The terms of use are pretty clear about not posting surveys or doing polls that aren't using their tools. There are lots of reasons why they don't allow them, many of which I'm not in step with but I don't run MedHelp.
I have seen school children ask questions for school projects and get censored. I have seen slick surveys get knocked off, so at least the policy is applied equally.
I also reported it, I felt the forum was for patients to patients and like others, I felt it was inappropriate and obviously, the moderators did too.
I may have reported it too, *if* we're thinking of the same one. Properly conducted surveys tell you precisely who they are, what they're aims are, what will happen to the data, how to withdraw your data. The questions didn't seem like the real deal. At all. Perhaps it was a highschooler, middle-schooler? I've done countless inventories related to MS and you do not get questions like that. I tried to track down any of this information and wasn't satisfied. My impression was the questions were appallingly amateur and leading. (I neither screen capped nor saved the link, so I'm just reporting my initial reaction).
I've been a part of four properly conducted academic studies in addition to the drug study I'm on. I know the general protocol that has to be fulfilled for the ethics committee of the governing/underwriting academic body to be satisfied. What good is the data they'd get from a PUBLICLY available link to a random survey with leading questions? It'd be less than worthless because the data could be filthy. A five year old in Timbuktu could have answered.

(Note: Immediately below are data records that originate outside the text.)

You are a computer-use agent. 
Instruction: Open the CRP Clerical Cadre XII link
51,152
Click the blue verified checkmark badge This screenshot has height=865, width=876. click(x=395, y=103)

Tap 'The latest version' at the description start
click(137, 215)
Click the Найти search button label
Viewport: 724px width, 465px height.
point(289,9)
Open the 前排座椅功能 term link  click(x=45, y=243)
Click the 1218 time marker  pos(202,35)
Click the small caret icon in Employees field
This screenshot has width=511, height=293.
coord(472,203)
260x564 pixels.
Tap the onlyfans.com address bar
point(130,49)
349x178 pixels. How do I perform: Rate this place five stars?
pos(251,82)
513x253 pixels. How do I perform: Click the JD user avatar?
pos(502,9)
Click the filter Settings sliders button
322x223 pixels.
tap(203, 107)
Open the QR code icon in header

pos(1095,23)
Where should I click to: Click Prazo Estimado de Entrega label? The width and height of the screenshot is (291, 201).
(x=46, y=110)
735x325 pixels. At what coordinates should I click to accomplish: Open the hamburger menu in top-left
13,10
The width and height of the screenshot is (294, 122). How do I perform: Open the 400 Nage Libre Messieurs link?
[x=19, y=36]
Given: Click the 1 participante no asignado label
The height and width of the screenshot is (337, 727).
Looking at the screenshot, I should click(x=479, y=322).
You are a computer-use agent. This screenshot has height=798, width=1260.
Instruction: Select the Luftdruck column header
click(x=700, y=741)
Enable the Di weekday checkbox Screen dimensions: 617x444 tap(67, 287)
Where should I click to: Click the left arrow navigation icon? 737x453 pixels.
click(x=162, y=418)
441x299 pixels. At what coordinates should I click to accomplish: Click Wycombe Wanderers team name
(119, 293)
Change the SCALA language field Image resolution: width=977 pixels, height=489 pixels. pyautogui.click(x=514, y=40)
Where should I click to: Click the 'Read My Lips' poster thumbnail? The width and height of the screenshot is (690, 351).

These studies are generally conducted through the university, come with reams of disclaimers about how you can withdraw your data, etc. It majorly didn't pass the sniff test with me. It did feel more like a marketing survey (as per my recollection. We are targets for a lot of this stuff, so it's entirely possible I'm conflating two different experiences).
The studies I've been on have been, even those that simply involve questionnaires, are direct through the university or through contact with the MS Society. This is the proper way to go about this. Perhaps they had good intentions? But the original poster just seemed like a chancer.
I was just curious as to what rule it might have breached, as he wasn't selling anything nor asking for identifying personal info?
I actually just reported it, so the moderators could decide if was ok or not, i personally thought it was a good thing but considering it's been removed, it must of breached terms of use, though exactly what i'm not sure but i can check if you'd like?